奶牛载脂蛋白B100基因克隆及原核表达

摘要

本研究根据GenBank已收录奶牛ApoB100基因序列,设计特异性引物获得目的基因.经pGM-T载体克隆,对重组质粒进行BamHⅠ和EcoRⅠ双酶切鉴定并测序,序列同源性达100％;将目的基因连接到pET-28a表达载体中,提取质粒,转化到Rosetta(DE3)中,筛选的阳性克隆经IPTG诱导.SDS-PAGE初步分析表明,成功获得分子质量为35 ku的蛋白质；Western blotting结果呈阳性,表明通过本试验成功获得了目的蛋白.%Specific primers were designed according to ApoB100 gene sequence reported in GenBank in this study. Cloning was carried out by the pGM-T vector, recombined plasmid DNA was cut by BamH Ⅰ and EcoR Ⅰ enzymes and then sequencing. The recombinant expression vector pET~28a-ApoB100 was constructed with target gene and pET-28a vector, and transformed into Roseua(DE3) ,then induced by IPTG. The expression product was identified by SDS-PAGE and Western blotting.
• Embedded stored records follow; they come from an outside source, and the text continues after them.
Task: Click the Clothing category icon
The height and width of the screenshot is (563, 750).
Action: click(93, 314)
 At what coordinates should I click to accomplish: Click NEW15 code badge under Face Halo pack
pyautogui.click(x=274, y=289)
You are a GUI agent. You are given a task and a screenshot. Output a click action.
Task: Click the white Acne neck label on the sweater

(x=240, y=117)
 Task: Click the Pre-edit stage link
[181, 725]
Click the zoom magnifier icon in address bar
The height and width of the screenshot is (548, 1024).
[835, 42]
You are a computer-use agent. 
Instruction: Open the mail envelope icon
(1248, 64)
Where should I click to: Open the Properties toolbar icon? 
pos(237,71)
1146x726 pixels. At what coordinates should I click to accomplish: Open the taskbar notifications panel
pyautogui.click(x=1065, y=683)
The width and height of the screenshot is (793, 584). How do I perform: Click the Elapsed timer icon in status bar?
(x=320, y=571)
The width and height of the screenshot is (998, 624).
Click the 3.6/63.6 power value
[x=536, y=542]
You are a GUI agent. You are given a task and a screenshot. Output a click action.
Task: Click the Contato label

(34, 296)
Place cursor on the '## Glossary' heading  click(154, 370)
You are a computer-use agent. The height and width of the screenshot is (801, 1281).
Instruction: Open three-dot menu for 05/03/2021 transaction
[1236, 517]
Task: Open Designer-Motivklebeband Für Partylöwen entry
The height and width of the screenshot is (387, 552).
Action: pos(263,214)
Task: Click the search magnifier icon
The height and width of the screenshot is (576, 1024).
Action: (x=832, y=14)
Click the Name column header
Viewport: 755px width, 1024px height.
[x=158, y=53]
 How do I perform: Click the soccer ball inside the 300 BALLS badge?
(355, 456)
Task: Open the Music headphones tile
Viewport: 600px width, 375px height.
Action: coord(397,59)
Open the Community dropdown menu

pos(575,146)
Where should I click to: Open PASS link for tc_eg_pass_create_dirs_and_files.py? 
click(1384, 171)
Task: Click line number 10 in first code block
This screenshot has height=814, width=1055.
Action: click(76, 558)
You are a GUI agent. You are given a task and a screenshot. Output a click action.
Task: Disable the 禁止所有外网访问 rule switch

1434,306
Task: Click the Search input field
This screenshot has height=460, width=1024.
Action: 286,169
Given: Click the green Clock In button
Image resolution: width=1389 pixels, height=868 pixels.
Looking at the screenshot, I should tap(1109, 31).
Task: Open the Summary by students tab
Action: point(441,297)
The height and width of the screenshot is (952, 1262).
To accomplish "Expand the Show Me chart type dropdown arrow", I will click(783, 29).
The results showed that the homology of the cloned ApoB100 gene was 100% to that reported in GenBank. SDS-PAGE analysis showed that the molecular weight of recombinant protein pET~28a-ApoB100 was 35 ku. Western blotting positive results showed that the experiment successfully obtained the target protein.